**About this task:** Copy the page on local image search below, starting at "No Cloud Needed: All" and ending after "these pieces together.", and swap "pgvector" for "the vector store" everywhere in that span.

*** Passage for review ***

Multi-Modal Vision-Language Search with Local Models

Introduction

I’ve got folders full of screenshots, design mockups, and asset images. Hunting for a specific image by filename or folder structure is a pain. By combining a local image encoder with my text LLM and pgvector, I can search my image library with natural language (or even do reverse image search), all on my laptop.

No Cloud Needed: All image and text embeddings stay local.
Flexible Queries: Search by description, color, or even concept (“show me the mobile UI screens”).
Unified DB: Keep image metadata and embeddings in Postgres alongside docs.

Pipeline Overview

Image Embedding – Use a local CLIP or similar to embed images.
Text Embedding – Use all-MiniLM-L6-v2 or a CLIP text encoder to embed queries.
Storage – Store both image and text embeddings in pgvector.
Querying – Compute similarity between query embed and image embeds, retrieve top matches.

I’ll show how I wired these pieces together.

1. Generating Image Embeddings

I picked OpenAI’s CLIP (openai/clip-vit-base-patch32) from Hugging Face, since it’s versatile for images and text.

pip install transformers pillow torchvision

from PIL import Image
from transformers import CLIPProcessor, CLIPModel
import torch

processor = CLIPProcessor.from_pretrained("openai/clip-vit-base-patch32")
model     = CLIPModel.from_pretrained("openai/clip-vit-base-patch32")

def embed_image(path):
    img = Image.open(path).convert('RGB')
    inputs = processor(images=img, return_tensors='pt')
    with torch.no_grad():
        outputs = model.get_image_features(**inputs)
    return outputs.squeeze().tolist()

# Example
img_emb = embed_image('screenshots/ui_home.png')
print(f"Image embedding length: {len(img_emb)}")

I batch-process my images/ folder and save embeddings.

2. Generating Text Embeddings

For a text query or caption, I use the corresponding CLIP text encoder so search space is consistent.

from transformers import CLIPTokenizer

tokenizer = CLIPProcessor.from_pretrained("openai/clip-vit-base-patch32")
# Actually, CLIPProcessor bundles tokenizer; reuse it for text

def embed_text(text):
    inputs = processor(text=[text], return_tensors='pt', padding=True)
    with torch.no_grad():
        outputs = model.get_text_features(**inputs)
    return outputs.squeeze().tolist()

# Example
txt_emb = embed_text("a mobile app home screen with blue header")
print(f"Text embedding length: {len(txt_emb)}")

Ensuring both embeddings are length 512, I knew they’d be comparable in the same vector space.

3. Storing Embeddings in Postgres

I extend my docs table to store images:

ALTER TABLE documents
ADD COLUMN img_path TEXT,
ADD COLUMN img_embedding VECTOR(512);

Batch insert via Python:

for path in image_paths:
    emb = embed_image(path)
    cur.execute(
        "INSERT INTO documents (img_path, img_embedding) VALUES (%s, %s);",
        (path, emb)
    )
conn.commit()

I keep content NULL for image rows, or vice versa for text-only docs.

Text Query: Embed text, then query image embeddings:

-- SQL
SELECT img_path
FROM documents
WHERE img_embedding IS NOT NULL
ORDER BY img_embedding <-> '[...query emb...]'::vector
LIMIT 5;

Image Query (Reverse Search): Embed input image and query similar:

q_emb = embed_image('query.png')
cur.execute(
    "SELECT img_path FROM documents ORDER BY img_embedding <-> %s::vector LIMIT 5;",
    (q_emb,)
)
results = [r[0] for r in cur.fetchall()]

I wrap both in a Python function search_images(query, by='text', k=5) so I can play in the REPL.

Wrapping Up

Now I just type search_images("dark mode login screen") in my console, and it spits back paths to screenshots. Next, I’ll build a tiny Streamlit app so I can browse images in a web UI.

*** Data provided ***

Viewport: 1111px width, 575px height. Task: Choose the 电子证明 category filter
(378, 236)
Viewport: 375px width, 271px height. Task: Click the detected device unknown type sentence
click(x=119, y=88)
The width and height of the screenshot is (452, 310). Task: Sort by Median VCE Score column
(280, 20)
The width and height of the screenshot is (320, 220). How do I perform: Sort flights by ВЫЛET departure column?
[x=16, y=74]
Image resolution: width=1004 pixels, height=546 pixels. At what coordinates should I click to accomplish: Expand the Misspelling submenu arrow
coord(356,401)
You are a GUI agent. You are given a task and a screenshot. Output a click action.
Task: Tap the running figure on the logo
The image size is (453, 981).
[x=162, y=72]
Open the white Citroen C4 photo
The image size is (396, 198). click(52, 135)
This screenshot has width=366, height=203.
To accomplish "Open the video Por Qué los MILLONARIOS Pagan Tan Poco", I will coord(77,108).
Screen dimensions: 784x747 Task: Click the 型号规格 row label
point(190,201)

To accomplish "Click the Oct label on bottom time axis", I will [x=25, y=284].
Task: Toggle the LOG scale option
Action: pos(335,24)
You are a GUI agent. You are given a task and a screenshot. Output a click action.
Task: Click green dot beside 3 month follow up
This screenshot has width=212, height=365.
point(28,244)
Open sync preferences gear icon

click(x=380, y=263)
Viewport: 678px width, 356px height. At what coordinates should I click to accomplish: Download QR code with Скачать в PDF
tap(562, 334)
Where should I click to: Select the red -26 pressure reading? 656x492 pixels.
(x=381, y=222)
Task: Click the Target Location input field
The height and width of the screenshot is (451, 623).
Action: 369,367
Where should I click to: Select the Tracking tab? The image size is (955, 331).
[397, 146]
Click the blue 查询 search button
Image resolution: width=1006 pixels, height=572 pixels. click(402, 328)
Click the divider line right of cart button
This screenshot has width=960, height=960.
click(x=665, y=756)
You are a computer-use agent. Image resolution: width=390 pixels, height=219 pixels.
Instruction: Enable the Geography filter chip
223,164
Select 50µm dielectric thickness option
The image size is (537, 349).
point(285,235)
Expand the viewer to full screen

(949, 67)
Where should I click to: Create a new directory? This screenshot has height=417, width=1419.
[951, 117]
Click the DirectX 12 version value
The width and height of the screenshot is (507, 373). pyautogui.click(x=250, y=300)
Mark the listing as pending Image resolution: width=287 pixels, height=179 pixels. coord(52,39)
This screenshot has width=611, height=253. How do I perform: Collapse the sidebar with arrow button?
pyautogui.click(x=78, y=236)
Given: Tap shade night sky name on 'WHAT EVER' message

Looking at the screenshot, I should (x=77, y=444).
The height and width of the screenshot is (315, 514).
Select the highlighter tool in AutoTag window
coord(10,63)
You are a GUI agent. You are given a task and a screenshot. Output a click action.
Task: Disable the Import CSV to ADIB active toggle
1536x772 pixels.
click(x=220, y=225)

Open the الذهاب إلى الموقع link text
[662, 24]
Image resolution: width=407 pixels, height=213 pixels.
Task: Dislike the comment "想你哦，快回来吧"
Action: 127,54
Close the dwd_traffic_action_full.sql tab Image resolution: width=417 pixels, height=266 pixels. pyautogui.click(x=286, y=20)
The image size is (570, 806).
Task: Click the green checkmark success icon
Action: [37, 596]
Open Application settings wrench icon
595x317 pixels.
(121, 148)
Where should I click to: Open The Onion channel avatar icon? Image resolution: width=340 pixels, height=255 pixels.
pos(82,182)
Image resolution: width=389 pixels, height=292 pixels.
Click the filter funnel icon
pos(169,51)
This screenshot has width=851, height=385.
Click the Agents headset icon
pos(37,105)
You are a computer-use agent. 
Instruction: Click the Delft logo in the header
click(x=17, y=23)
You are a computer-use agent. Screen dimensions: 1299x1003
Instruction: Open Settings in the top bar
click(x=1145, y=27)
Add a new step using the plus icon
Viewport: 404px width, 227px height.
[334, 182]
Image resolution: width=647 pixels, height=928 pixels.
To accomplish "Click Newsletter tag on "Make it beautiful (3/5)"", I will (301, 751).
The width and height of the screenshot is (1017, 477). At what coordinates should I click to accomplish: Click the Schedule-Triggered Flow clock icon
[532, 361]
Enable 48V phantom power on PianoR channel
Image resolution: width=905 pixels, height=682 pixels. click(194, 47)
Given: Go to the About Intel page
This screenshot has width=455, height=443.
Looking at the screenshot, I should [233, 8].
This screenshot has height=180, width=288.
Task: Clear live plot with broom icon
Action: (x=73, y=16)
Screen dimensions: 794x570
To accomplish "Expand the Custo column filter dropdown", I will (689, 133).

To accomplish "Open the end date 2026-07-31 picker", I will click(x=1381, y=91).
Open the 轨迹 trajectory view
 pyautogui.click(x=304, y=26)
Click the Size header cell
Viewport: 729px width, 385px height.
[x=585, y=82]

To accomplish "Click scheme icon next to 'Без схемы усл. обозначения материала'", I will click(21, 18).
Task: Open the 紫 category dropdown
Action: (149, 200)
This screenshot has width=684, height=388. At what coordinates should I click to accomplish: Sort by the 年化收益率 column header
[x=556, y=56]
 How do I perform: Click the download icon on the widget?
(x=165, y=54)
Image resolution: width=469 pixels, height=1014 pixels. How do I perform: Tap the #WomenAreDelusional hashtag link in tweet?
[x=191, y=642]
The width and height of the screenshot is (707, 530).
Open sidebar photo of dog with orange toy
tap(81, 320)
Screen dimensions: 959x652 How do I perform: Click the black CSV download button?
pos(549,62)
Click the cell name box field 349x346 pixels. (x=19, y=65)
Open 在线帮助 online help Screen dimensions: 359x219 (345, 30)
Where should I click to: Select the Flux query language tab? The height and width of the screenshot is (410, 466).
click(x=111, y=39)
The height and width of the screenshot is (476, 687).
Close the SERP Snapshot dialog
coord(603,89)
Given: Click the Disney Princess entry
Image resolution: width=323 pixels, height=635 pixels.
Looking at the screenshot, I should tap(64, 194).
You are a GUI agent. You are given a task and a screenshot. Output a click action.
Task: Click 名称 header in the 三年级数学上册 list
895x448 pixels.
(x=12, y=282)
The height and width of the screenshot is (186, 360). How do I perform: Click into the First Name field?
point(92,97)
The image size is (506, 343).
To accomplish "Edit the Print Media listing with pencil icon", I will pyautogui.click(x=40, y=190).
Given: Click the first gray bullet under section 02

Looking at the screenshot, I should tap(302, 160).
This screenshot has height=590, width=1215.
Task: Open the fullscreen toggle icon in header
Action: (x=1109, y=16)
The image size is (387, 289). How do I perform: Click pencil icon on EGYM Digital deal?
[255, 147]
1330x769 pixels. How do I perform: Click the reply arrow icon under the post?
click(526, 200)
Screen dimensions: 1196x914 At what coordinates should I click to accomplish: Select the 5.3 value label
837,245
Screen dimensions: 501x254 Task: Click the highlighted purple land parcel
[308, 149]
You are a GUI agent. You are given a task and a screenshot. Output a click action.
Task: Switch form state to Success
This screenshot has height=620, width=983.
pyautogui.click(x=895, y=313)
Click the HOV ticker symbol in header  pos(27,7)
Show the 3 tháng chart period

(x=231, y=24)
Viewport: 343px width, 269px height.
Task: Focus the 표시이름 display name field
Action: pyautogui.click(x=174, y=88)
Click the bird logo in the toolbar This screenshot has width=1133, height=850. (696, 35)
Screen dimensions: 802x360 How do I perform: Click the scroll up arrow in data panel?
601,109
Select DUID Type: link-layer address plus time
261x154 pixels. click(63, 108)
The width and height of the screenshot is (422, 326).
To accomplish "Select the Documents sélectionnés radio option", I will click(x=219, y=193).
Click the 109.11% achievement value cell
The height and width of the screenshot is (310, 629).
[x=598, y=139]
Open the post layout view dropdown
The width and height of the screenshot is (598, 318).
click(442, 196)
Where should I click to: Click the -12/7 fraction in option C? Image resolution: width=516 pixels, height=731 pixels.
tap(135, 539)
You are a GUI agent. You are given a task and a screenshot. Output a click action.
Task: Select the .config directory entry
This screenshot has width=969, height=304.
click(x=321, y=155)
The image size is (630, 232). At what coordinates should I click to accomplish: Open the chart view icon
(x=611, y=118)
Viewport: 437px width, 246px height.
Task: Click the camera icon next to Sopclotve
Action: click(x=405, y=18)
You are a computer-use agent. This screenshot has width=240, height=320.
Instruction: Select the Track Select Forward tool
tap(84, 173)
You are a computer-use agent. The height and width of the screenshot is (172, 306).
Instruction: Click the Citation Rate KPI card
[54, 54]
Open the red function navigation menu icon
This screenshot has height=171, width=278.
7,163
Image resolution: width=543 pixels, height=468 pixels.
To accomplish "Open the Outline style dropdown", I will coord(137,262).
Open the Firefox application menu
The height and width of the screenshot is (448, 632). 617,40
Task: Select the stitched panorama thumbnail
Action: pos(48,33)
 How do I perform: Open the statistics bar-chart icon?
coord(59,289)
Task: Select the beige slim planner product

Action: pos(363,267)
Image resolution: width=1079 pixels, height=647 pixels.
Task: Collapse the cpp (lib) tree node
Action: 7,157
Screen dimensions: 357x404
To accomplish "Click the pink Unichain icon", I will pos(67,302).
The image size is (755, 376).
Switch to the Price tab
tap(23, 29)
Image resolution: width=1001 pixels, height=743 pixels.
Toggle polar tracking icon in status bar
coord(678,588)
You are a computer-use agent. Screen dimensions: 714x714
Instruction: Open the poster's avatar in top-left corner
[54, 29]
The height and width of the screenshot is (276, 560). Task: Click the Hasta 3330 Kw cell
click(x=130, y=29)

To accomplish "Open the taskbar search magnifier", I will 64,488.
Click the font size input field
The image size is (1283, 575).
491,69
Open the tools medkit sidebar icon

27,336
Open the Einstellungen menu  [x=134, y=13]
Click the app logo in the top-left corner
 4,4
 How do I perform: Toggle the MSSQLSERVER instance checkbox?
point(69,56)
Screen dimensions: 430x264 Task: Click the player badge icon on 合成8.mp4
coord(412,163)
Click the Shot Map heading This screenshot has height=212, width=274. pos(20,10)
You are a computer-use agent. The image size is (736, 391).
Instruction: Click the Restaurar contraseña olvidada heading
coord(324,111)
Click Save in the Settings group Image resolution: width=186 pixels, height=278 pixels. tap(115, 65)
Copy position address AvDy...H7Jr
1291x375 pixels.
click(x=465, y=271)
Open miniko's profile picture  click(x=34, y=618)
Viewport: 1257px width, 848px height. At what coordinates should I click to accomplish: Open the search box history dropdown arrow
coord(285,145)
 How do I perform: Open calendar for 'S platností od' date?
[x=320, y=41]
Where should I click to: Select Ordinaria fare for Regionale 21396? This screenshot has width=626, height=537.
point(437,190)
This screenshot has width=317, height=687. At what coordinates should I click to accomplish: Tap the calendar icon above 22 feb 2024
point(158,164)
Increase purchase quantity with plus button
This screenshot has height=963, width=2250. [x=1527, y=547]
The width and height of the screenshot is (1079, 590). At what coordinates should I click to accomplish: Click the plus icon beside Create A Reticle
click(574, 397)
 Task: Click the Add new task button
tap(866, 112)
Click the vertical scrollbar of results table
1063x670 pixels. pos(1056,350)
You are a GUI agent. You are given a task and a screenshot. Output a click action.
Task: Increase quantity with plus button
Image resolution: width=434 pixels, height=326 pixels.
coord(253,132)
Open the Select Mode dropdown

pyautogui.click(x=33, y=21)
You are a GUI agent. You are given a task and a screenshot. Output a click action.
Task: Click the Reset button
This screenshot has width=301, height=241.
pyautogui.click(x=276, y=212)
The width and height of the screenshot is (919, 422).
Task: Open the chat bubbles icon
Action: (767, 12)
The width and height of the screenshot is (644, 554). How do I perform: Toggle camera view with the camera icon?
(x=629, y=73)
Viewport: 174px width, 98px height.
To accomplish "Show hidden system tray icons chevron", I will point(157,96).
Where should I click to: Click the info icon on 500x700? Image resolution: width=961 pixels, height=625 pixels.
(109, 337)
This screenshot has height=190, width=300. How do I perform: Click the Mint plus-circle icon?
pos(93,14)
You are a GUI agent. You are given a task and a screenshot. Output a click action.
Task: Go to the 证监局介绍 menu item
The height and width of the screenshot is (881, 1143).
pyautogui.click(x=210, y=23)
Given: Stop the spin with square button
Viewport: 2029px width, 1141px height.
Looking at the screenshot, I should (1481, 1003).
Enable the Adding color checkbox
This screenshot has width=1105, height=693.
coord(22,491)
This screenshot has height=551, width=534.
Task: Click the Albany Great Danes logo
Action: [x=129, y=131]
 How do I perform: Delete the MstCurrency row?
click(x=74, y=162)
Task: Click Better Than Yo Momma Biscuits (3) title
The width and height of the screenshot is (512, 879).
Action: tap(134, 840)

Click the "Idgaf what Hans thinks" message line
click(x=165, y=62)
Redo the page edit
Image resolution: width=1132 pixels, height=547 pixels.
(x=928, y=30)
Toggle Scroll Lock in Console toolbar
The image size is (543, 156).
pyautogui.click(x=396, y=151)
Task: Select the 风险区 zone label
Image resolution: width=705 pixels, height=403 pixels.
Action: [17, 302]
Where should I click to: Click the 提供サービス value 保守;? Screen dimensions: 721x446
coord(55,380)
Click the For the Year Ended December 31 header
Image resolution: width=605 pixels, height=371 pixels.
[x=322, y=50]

***

**Answer to the exercise:**
No Cloud Needed: All image and text embeddings stay local.
Flexible Queries: Search by description, color, or even concept (“show me the mobile UI screens”).
Unified DB: Keep image metadata and embeddings in Postgres alongside docs.

Pipeline Overview

Image Embedding – Use a local CLIP or similar to embed images.
Text Embedding – Use all-MiniLM-L6-v2 or a CLIP text encoder to embed queries.
Storage – Store both image and text embeddings in the vector store.
Querying – Compute similarity between query embed and image embeds, retrieve top matches.

I’ll show how I wired these pieces together.